THE PROBLEM | Everything in the listing below must be duplicated exactly.
_ _ _ _ _
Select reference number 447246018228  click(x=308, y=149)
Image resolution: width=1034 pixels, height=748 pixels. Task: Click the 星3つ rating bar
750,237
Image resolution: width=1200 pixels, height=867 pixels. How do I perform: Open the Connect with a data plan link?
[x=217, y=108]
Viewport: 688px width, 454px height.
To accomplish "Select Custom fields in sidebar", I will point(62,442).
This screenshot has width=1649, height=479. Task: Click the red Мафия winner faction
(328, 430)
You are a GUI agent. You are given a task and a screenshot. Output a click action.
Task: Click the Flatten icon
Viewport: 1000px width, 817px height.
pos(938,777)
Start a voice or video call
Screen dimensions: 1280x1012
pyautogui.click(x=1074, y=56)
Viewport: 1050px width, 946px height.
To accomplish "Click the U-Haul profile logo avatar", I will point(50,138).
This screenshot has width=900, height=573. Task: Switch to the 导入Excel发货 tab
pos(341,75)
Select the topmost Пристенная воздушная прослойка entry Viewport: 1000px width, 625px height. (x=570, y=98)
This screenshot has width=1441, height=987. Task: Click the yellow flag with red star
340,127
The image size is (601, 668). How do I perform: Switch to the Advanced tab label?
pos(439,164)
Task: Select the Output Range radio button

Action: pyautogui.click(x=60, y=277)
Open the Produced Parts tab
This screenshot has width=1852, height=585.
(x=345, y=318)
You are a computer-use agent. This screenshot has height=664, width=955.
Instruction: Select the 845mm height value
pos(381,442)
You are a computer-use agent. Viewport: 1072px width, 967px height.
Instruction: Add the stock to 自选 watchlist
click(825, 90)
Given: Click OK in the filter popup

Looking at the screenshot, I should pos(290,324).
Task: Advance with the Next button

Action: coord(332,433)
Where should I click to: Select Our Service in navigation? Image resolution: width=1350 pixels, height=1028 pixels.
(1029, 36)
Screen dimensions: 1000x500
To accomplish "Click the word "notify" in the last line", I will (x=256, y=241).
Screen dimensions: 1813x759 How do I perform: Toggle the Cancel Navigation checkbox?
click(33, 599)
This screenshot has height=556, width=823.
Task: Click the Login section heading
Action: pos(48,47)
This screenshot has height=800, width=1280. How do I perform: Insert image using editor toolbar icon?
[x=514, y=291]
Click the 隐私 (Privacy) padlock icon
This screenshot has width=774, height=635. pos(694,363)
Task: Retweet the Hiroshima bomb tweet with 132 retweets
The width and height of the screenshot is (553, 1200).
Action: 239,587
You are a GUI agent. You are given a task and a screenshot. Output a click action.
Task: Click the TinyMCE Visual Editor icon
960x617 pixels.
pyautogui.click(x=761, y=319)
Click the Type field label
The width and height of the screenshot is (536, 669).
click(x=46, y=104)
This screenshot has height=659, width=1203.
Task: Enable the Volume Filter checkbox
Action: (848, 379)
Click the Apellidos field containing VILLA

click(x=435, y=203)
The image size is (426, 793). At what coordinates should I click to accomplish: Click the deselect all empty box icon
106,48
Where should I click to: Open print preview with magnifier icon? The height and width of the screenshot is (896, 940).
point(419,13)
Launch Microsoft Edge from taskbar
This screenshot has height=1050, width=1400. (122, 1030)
_ _ _ _ _
REPLY TO THE EXERCISE |
Select reference number 447246018228  click(x=308, y=149)
Image resolution: width=1034 pixels, height=748 pixels. Task: Click the 星3つ rating bar
750,237
Image resolution: width=1200 pixels, height=867 pixels. How do I perform: Open the Connect with a data plan link?
[x=217, y=108]
Viewport: 688px width, 454px height.
To accomplish "Select Custom fields in sidebar", I will point(62,442).
This screenshot has width=1649, height=479. Task: Click the red Мафия winner faction
(328, 430)
You are a GUI agent. You are given a task and a screenshot. Output a click action.
Task: Click the Flatten icon
Viewport: 1000px width, 817px height.
pos(938,777)
Start a voice or video call
Screen dimensions: 1280x1012
pyautogui.click(x=1074, y=56)
Viewport: 1050px width, 946px height.
To accomplish "Click the U-Haul profile logo avatar", I will point(50,138).
This screenshot has width=900, height=573. Task: Switch to the 导入Excel发货 tab
pos(341,75)
Select the topmost Пристенная воздушная прослойка entry Viewport: 1000px width, 625px height. (x=570, y=98)
This screenshot has width=1441, height=987. Task: Click the yellow flag with red star
340,127
The image size is (601, 668). How do I perform: Switch to the Advanced tab label?
pos(439,164)
Task: Select the Output Range radio button

Action: pyautogui.click(x=60, y=277)
Open the Produced Parts tab
This screenshot has width=1852, height=585.
(x=345, y=318)
You are a computer-use agent. This screenshot has height=664, width=955.
Instruction: Select the 845mm height value
pos(381,442)
You are a computer-use agent. Viewport: 1072px width, 967px height.
Instruction: Add the stock to 自选 watchlist
click(825, 90)
Given: Click OK in the filter popup

Looking at the screenshot, I should pos(290,324).
Task: Advance with the Next button

Action: coord(332,433)
Where should I click to: Select Our Service in navigation? Image resolution: width=1350 pixels, height=1028 pixels.
(1029, 36)
Screen dimensions: 1000x500
To accomplish "Click the word "notify" in the last line", I will (x=256, y=241).
Screen dimensions: 1813x759 How do I perform: Toggle the Cancel Navigation checkbox?
click(33, 599)
This screenshot has height=556, width=823.
Task: Click the Login section heading
Action: pos(48,47)
This screenshot has height=800, width=1280. How do I perform: Insert image using editor toolbar icon?
[x=514, y=291]
Click the 隐私 (Privacy) padlock icon
This screenshot has width=774, height=635. pos(694,363)
Task: Retweet the Hiroshima bomb tweet with 132 retweets
The width and height of the screenshot is (553, 1200).
Action: 239,587
You are a GUI agent. You are given a task and a screenshot. Output a click action.
Task: Click the TinyMCE Visual Editor icon
960x617 pixels.
pyautogui.click(x=761, y=319)
Click the Type field label
The width and height of the screenshot is (536, 669).
click(x=46, y=104)
This screenshot has height=659, width=1203.
Task: Enable the Volume Filter checkbox
Action: (848, 379)
Click the Apellidos field containing VILLA

click(x=435, y=203)
The image size is (426, 793). At what coordinates should I click to accomplish: Click the deselect all empty box icon
106,48
Where should I click to: Open print preview with magnifier icon? The height and width of the screenshot is (896, 940).
point(419,13)
Launch Microsoft Edge from taskbar
This screenshot has height=1050, width=1400. (122, 1030)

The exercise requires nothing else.